● **REQUIRED WORK**
Check each line of the entries. Copy the ones that contain the string "agent".

Dataset entries:

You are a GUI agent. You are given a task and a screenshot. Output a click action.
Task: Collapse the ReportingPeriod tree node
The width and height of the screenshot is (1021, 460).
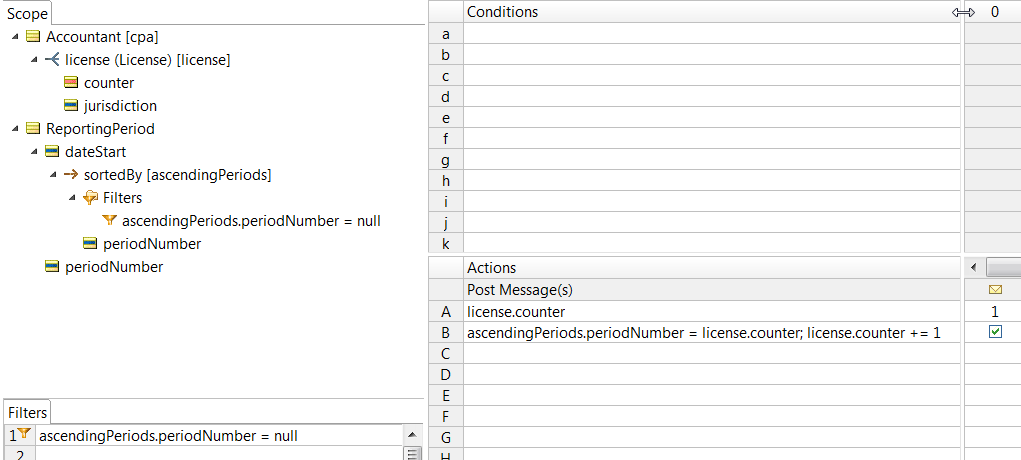16,129
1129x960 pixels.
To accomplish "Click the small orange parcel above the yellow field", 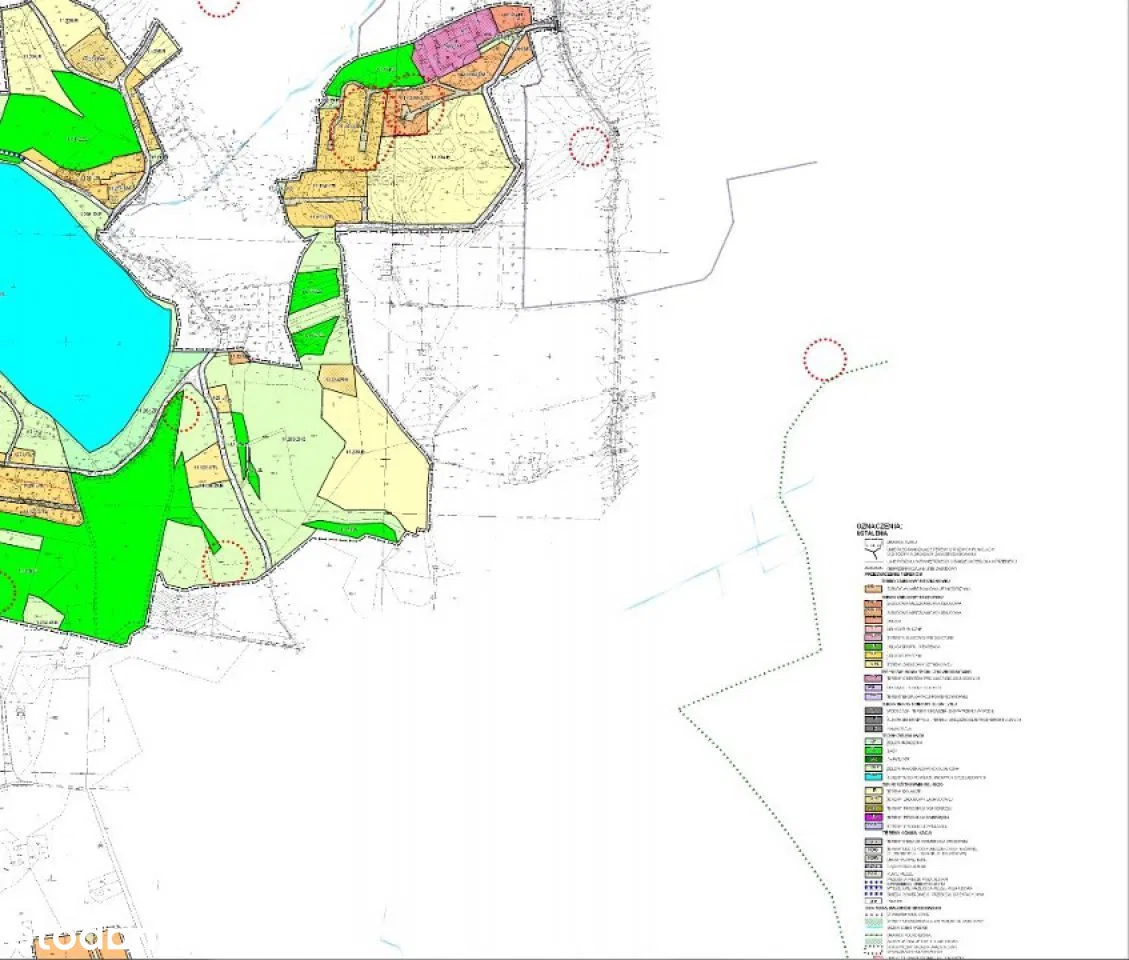I will click(x=338, y=379).
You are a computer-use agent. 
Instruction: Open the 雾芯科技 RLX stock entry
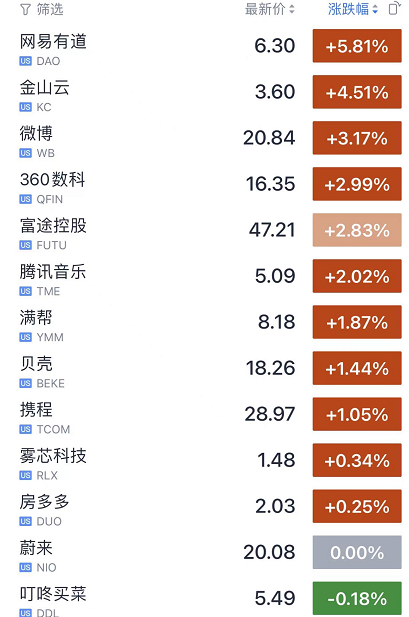(204, 460)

● **PROBLEM SOLUTION**
You are a GUI agent. You are given a task and a screenshot. Output a click action.
You are a computer-use agent. 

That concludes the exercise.